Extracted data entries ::
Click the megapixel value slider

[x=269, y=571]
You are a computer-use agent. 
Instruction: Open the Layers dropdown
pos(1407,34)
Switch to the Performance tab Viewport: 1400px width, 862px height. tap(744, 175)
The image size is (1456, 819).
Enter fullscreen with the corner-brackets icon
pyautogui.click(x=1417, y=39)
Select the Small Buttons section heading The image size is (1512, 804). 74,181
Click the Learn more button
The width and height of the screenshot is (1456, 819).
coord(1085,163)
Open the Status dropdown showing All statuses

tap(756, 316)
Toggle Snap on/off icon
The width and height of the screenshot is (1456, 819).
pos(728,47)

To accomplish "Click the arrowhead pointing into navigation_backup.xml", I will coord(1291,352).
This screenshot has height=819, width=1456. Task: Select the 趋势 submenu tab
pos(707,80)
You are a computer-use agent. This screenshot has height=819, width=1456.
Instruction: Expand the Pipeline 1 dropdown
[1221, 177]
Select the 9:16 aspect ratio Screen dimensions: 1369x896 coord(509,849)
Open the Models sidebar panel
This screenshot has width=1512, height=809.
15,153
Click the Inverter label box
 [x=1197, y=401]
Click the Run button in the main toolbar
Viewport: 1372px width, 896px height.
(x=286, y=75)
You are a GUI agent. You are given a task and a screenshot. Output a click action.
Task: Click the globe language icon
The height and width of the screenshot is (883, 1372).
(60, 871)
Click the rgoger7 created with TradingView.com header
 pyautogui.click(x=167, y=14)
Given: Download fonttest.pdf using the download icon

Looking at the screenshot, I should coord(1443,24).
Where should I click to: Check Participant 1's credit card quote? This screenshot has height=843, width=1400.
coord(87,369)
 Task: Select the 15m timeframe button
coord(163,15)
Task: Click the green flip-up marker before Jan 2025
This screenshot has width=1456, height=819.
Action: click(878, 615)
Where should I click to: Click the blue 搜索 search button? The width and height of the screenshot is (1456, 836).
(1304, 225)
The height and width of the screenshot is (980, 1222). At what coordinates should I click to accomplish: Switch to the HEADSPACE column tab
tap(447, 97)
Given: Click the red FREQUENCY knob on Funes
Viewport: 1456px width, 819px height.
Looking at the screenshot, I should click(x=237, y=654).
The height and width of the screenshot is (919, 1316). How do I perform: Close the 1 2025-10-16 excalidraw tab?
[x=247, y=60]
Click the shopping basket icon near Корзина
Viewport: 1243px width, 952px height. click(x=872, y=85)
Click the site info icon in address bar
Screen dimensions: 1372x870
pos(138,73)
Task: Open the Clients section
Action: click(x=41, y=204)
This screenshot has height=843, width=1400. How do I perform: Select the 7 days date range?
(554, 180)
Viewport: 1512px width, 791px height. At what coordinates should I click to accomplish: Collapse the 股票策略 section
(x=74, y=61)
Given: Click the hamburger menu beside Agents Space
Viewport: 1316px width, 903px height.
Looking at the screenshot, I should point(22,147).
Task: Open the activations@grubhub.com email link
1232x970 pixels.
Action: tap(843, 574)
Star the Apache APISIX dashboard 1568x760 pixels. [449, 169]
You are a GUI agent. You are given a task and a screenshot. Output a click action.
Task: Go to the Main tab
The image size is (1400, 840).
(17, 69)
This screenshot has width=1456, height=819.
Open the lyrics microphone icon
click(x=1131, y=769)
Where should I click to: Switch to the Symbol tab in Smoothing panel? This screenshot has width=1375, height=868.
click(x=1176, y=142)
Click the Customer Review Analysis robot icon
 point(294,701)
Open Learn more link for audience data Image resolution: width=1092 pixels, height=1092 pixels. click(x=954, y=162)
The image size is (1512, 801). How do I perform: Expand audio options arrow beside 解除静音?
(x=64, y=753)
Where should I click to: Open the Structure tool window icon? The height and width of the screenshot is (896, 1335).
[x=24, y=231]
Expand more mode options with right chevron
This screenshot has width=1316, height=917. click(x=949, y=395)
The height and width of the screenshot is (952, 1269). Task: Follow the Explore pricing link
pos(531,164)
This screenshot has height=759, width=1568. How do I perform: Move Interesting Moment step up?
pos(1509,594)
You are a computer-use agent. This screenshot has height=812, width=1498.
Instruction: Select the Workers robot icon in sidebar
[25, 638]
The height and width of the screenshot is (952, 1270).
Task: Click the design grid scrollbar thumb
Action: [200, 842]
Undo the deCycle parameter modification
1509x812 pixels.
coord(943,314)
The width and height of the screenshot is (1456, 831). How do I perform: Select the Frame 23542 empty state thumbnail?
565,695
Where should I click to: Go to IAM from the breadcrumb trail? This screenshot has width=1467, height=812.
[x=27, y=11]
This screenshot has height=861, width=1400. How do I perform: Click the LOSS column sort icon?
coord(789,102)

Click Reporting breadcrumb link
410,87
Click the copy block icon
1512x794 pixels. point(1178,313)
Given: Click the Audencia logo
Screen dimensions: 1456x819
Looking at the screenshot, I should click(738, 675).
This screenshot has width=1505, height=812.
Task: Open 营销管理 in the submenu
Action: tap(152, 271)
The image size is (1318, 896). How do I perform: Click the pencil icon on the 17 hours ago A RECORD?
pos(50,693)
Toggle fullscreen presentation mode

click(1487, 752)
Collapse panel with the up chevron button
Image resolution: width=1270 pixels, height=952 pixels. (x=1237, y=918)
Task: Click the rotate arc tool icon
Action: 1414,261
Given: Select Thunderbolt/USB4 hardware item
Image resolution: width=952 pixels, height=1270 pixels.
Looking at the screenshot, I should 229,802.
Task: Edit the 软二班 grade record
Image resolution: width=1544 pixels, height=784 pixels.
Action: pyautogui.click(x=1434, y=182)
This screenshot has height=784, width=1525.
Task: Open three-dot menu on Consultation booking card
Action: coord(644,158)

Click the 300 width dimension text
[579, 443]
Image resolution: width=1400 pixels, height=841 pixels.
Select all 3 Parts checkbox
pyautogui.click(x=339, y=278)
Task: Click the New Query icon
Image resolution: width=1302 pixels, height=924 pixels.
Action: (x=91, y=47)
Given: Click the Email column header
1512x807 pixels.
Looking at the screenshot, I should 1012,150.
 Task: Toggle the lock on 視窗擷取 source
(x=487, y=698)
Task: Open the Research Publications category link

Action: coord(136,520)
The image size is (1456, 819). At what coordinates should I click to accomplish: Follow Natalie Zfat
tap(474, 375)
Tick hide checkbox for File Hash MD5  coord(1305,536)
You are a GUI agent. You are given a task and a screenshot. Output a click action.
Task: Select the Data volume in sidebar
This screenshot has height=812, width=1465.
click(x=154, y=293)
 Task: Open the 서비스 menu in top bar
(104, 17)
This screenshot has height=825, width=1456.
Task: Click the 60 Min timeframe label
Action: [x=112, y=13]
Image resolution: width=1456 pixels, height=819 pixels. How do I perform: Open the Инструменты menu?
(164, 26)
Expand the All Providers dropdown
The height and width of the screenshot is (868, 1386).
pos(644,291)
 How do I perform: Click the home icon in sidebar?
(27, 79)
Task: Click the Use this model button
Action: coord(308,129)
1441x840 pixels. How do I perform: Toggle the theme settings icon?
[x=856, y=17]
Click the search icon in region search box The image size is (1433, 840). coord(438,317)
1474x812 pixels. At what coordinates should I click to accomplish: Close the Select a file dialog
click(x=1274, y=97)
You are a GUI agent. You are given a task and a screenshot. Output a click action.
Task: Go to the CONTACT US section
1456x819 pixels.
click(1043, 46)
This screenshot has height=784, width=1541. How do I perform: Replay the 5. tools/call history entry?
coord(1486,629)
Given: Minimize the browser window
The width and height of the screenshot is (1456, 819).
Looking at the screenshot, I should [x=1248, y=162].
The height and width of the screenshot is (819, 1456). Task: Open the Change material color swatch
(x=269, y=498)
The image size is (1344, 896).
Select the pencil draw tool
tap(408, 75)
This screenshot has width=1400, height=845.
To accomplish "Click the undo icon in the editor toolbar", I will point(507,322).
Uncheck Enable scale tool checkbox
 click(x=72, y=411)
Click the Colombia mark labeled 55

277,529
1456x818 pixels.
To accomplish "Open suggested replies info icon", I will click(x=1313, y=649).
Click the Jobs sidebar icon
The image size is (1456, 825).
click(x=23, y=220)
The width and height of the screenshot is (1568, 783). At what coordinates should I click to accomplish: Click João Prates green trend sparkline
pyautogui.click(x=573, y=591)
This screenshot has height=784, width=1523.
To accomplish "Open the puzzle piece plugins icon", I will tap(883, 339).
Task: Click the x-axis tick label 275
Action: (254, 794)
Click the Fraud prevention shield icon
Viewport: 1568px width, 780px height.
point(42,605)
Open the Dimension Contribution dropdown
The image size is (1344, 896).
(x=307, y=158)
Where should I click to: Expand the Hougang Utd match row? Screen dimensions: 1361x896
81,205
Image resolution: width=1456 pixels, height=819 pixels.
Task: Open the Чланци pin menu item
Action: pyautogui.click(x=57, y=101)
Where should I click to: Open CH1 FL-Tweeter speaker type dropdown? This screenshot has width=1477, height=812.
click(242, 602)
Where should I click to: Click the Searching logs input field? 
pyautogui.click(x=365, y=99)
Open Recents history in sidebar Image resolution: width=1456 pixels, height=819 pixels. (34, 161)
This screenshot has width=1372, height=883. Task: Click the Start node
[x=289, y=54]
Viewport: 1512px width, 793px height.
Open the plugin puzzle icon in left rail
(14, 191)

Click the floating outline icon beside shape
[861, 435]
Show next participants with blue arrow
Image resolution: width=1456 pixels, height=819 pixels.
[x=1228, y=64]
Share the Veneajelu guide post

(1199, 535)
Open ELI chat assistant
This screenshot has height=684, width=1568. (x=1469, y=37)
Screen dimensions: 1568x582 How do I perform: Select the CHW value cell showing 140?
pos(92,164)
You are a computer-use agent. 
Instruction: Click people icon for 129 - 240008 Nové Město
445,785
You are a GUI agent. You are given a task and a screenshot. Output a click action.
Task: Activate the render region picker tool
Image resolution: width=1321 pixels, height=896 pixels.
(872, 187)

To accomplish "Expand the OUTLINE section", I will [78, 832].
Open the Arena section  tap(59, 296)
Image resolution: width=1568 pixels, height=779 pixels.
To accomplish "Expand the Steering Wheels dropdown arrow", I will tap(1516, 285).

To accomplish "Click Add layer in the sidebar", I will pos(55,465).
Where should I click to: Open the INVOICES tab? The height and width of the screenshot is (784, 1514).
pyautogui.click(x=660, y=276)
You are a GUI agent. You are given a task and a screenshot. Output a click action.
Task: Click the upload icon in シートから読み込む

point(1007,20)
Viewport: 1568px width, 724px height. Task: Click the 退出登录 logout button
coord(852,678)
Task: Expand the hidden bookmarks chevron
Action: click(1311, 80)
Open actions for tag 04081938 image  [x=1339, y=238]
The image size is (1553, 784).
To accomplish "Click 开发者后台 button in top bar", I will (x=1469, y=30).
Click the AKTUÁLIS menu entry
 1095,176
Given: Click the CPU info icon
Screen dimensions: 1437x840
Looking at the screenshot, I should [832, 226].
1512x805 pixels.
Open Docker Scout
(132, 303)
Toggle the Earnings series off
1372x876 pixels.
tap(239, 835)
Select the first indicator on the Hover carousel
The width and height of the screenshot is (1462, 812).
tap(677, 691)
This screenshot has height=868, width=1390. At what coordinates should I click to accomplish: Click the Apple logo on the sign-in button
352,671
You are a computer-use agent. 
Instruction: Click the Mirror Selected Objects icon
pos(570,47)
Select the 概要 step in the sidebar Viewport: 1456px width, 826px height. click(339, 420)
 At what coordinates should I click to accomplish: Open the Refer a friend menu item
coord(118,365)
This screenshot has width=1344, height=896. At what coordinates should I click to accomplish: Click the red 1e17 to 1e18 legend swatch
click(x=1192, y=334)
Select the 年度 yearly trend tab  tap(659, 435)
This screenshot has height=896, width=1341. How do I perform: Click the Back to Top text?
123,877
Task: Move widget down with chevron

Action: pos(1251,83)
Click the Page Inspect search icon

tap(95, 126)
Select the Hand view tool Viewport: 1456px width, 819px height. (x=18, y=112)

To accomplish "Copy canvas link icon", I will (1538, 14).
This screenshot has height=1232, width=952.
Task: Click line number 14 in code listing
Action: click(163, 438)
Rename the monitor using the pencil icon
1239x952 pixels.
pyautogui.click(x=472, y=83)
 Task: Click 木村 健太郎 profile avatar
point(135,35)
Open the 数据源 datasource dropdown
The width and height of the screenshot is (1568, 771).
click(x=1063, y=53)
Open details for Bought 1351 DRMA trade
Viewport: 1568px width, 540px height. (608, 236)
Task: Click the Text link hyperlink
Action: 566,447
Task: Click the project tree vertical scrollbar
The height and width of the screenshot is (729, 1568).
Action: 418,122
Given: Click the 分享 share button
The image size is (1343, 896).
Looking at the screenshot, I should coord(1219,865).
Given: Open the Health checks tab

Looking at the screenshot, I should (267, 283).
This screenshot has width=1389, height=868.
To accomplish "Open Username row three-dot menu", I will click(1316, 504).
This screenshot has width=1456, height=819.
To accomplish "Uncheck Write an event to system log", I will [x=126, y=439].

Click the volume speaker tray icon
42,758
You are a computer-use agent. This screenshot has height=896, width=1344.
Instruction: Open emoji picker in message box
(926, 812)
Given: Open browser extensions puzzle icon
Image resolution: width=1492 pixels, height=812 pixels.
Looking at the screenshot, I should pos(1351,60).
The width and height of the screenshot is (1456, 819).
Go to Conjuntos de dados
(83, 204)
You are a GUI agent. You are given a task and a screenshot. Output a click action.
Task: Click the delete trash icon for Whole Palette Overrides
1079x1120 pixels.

THE PROBLEM ::
Identify the lines of the data that contain the word "browser". Copy each of them.

EXERCISE RESPONSE ::
Given: Minimize the browser window
Given: Open browser extensions puzzle icon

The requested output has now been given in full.